• _WORK TO BE COMPLETED_: Update the records below so that every "Given" becomes "Request", leaving everything else unchanged.

• _SUPPLIED DATA_:
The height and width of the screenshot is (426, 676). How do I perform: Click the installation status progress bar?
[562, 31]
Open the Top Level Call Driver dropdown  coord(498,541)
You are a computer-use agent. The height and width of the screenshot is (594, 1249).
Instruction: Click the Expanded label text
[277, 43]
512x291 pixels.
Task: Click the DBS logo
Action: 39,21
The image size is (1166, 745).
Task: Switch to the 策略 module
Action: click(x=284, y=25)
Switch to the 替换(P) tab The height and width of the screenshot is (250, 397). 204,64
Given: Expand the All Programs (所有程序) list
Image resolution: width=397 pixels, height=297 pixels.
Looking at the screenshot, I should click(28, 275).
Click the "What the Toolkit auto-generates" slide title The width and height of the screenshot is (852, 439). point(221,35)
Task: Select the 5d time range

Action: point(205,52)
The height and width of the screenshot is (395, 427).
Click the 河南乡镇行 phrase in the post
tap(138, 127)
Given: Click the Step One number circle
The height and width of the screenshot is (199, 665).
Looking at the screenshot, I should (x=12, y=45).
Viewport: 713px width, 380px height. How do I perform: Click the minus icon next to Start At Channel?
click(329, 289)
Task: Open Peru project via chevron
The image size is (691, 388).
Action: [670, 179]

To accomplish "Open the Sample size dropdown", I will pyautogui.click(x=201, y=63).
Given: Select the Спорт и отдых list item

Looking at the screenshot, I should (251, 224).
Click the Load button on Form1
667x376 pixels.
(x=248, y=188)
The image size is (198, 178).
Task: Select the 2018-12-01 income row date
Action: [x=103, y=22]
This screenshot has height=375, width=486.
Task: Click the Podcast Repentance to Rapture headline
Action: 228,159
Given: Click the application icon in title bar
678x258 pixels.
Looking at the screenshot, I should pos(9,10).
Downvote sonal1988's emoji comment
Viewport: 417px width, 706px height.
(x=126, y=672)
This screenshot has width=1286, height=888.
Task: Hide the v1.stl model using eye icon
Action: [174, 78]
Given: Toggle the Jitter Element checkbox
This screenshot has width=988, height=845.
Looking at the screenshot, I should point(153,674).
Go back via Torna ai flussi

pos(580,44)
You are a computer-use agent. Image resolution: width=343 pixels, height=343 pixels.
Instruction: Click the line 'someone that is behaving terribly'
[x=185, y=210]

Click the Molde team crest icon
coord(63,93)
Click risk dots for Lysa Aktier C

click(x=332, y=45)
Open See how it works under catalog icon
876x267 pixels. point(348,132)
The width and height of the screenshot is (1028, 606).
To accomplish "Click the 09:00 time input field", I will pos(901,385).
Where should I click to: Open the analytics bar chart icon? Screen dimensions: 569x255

• _WRITTEN SOLUTION_:
The height and width of the screenshot is (426, 676). How do I perform: Click the installation status progress bar?
[562, 31]
Open the Top Level Call Driver dropdown  coord(498,541)
You are a computer-use agent. The height and width of the screenshot is (594, 1249).
Instruction: Click the Expanded label text
[277, 43]
512x291 pixels.
Task: Click the DBS logo
Action: 39,21
The image size is (1166, 745).
Task: Switch to the 策略 module
Action: click(x=284, y=25)
Switch to the 替换(P) tab The height and width of the screenshot is (250, 397). 204,64
Request: Expand the All Programs (所有程序) list
Image resolution: width=397 pixels, height=297 pixels.
Looking at the screenshot, I should click(28, 275).
Click the "What the Toolkit auto-generates" slide title The width and height of the screenshot is (852, 439). point(221,35)
Task: Select the 5d time range

Action: point(205,52)
The height and width of the screenshot is (395, 427).
Click the 河南乡镇行 phrase in the post
tap(138, 127)
Request: Click the Step One number circle
The height and width of the screenshot is (199, 665).
Looking at the screenshot, I should (x=12, y=45).
Viewport: 713px width, 380px height. How do I perform: Click the minus icon next to Start At Channel?
click(329, 289)
Task: Open Peru project via chevron
The image size is (691, 388).
Action: [670, 179]

To accomplish "Open the Sample size dropdown", I will pyautogui.click(x=201, y=63).
Request: Select the Спорт и отдых list item

Looking at the screenshot, I should (251, 224).
Click the Load button on Form1
667x376 pixels.
(x=248, y=188)
The image size is (198, 178).
Task: Select the 2018-12-01 income row date
Action: [x=103, y=22]
This screenshot has height=375, width=486.
Task: Click the Podcast Repentance to Rapture headline
Action: 228,159
Request: Click the application icon in title bar
678x258 pixels.
Looking at the screenshot, I should pos(9,10).
Downvote sonal1988's emoji comment
Viewport: 417px width, 706px height.
(x=126, y=672)
This screenshot has width=1286, height=888.
Task: Hide the v1.stl model using eye icon
Action: [174, 78]
Request: Toggle the Jitter Element checkbox
This screenshot has width=988, height=845.
Looking at the screenshot, I should point(153,674).
Go back via Torna ai flussi

pos(580,44)
You are a computer-use agent. Image resolution: width=343 pixels, height=343 pixels.
Instruction: Click the line 'someone that is behaving terribly'
[x=185, y=210]

Click the Molde team crest icon
coord(63,93)
Click risk dots for Lysa Aktier C

click(x=332, y=45)
Open See how it works under catalog icon
876x267 pixels. point(348,132)
The width and height of the screenshot is (1028, 606).
To accomplish "Click the 09:00 time input field", I will pos(901,385).
Where should I click to: Open the analytics bar chart icon? Screen dimensions: 569x255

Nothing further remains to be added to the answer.